Often times Hoyas with succulent leaves develop damaged leaves. This is because of stress during the leaf production process. There could be several reasons; maybe the plant suffered from transplant shock, or it was overwatered, or the temperature was inadequate. Examine all these to find out what is stressing your plant.
Once you provide the right conditions, the plant will start producing healthy leaves again.
Hoyas are generally temperamental plants. Any change in the environment can lead to partial dormancy or no growth for several weeks or months.
You cannot do much about this just avoid temperature fluctuations and let the plant adjust to its new environment.
This situation mostly occurs when you bring home a new plant. This plant suffers from transplant shock that causes slow growth or no growth at all.
Tips for Growing Hoya Cumingiana
- Every season the plant produces new flowers from old spurs, so do not remove or damage them while handling the plant.
- Protect the Hoya Cumingiana from hot midday sun because that will burn or yellow the leaves.

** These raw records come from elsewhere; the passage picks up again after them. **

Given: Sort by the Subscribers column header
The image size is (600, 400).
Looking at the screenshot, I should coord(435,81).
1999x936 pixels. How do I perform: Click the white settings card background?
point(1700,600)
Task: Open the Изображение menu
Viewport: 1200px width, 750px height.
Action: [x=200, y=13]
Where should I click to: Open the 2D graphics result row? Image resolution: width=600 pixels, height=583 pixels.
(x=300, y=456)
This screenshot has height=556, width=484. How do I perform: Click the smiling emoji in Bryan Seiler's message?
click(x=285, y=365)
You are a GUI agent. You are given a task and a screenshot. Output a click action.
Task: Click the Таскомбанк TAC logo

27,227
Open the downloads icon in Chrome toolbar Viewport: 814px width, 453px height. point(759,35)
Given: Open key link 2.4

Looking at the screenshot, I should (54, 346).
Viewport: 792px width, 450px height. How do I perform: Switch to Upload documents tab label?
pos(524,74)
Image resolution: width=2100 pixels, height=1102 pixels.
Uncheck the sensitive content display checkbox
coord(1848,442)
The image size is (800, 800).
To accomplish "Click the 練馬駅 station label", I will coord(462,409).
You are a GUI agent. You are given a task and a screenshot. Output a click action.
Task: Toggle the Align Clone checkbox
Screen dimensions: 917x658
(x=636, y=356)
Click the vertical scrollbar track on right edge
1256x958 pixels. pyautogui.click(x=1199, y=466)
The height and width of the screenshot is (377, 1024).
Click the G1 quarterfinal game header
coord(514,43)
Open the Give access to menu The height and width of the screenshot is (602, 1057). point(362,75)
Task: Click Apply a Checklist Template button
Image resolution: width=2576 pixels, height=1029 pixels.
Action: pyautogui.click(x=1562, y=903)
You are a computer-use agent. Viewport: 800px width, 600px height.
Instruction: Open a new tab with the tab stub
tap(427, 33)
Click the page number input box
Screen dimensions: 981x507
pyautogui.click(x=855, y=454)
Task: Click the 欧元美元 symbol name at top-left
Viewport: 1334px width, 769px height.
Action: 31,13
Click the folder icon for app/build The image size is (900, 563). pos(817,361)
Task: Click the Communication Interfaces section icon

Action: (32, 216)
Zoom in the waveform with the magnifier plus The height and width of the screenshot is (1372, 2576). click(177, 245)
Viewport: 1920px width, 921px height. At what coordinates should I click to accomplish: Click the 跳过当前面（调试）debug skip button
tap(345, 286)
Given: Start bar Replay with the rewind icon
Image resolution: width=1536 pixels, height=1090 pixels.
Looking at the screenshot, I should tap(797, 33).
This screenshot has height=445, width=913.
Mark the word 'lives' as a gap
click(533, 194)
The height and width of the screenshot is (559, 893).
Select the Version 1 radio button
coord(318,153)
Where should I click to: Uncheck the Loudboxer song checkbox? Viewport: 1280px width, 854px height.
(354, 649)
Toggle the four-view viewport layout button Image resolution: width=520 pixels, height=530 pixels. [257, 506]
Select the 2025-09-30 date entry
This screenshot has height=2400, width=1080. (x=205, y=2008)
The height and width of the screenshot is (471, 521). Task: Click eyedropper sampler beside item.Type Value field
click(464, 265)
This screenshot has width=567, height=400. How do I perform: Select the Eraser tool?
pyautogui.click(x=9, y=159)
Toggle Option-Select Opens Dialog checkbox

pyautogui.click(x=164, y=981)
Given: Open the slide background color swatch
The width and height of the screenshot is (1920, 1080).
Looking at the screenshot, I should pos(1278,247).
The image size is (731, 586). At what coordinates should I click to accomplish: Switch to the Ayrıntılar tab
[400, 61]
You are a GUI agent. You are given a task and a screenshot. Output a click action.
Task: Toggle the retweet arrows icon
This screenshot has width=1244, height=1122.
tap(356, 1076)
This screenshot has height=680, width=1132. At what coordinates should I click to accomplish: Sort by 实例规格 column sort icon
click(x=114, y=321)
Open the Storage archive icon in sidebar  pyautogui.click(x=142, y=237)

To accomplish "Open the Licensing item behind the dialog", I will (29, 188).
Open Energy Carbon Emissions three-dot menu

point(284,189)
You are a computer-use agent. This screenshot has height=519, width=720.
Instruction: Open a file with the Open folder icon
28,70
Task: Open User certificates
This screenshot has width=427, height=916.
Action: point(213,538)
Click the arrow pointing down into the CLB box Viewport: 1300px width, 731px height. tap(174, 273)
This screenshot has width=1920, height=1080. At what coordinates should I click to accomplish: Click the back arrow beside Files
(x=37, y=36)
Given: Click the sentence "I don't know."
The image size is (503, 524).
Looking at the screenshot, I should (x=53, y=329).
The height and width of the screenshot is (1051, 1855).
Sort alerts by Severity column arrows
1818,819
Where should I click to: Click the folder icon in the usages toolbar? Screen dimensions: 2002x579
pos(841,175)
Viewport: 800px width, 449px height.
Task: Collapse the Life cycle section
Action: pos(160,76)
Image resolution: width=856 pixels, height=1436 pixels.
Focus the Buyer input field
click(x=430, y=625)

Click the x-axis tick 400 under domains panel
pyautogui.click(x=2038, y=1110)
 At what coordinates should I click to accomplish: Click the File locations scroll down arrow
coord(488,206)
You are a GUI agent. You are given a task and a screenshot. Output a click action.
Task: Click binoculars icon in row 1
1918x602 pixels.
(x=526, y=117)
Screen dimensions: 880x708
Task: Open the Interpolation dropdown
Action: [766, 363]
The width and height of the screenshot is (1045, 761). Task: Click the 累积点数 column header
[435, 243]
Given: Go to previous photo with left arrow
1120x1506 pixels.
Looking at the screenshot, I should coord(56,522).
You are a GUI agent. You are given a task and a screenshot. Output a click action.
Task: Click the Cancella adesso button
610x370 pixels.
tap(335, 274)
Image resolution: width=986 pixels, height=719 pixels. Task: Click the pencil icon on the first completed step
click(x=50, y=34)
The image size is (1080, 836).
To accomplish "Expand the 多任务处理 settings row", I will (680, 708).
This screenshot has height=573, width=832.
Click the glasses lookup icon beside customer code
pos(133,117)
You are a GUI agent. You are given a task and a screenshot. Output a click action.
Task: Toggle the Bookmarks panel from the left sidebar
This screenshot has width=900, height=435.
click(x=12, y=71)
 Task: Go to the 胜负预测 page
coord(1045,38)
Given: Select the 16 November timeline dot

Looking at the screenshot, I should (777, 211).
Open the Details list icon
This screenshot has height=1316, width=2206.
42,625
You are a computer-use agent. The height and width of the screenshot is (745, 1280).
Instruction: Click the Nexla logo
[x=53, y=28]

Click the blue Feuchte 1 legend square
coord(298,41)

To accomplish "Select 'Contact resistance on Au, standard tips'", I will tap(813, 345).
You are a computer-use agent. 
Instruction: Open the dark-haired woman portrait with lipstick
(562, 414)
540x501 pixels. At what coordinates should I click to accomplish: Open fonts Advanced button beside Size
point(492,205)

Sieh dir diesen Beitrag auf Instagram an
You may have noticed that I post a lot of pictures of hoyas… well… that’s because I have a lot of hoyas hahah 😂 especially loving the symmetrical leaf pattern on this #hoyacumingiana #gottacatchemall • •what is your favorite type of plant? • • • #houseplants #plantgoals #therealhouseplantsofinstagram #instaplant #houseplantclub #houseplantlove #plantmom #plantlover #lifeofplants #plantlady #hoya #hoyaplant #hoyamygosh #hoyahead #hoyaofthebrain #hotforhoya #houseplantplantclub #whereimplanted #ahardpotlife #allplantlivesmatter #theplantvisual #myleafyobsession #plantingdiaries #idrinkcoffeeandgrowthings
Frequently Asked Questions about Hoya Cumingiana
How many hours of sun does this plant need throughout the day?
Hoya Cumingiana needs at least 6 hours of bright sunlight. But ensure that the sun does not hit the foliage directly. You can diffuse the sunlight with blinds or sheer curtains.
What happens if the potting soil for Hoya Cumingiana stays waterlogged?
Waterlogged soil is really dangerous for this plant. It leads to yellow leaves, root rot, and eventually, the death of your Hoya Cumingiana. Therefore it’s important to not let the soil stand in water for too long.
Why do the vines on my Hoya Cumingiana keep dying back?
Fix the lighting for your Hoya; make sure all parts of the plant receive bright but indirect sunlight for about 6 hours in the day.
What soil is best for Hoya Cumingiana?
Any soil that has good moisture retention, as well as drainage, works great for the Cumingiana plant. The most common issue for Hoya plants is poor quality soil that either retains no moisture or retains too much moisture.
This is a vigorous trailing shrub that blooms throughout the summer season. The inflorescence for this plant is made up of multiple flowers that hang and are grouped in an umbel. This Hoya is best grown in conservatories, greenhouses, containers, or even along wall sides.
Hoya Cumingiana is one of the easiest houseplants to grow; it’s highly recommended for beginners.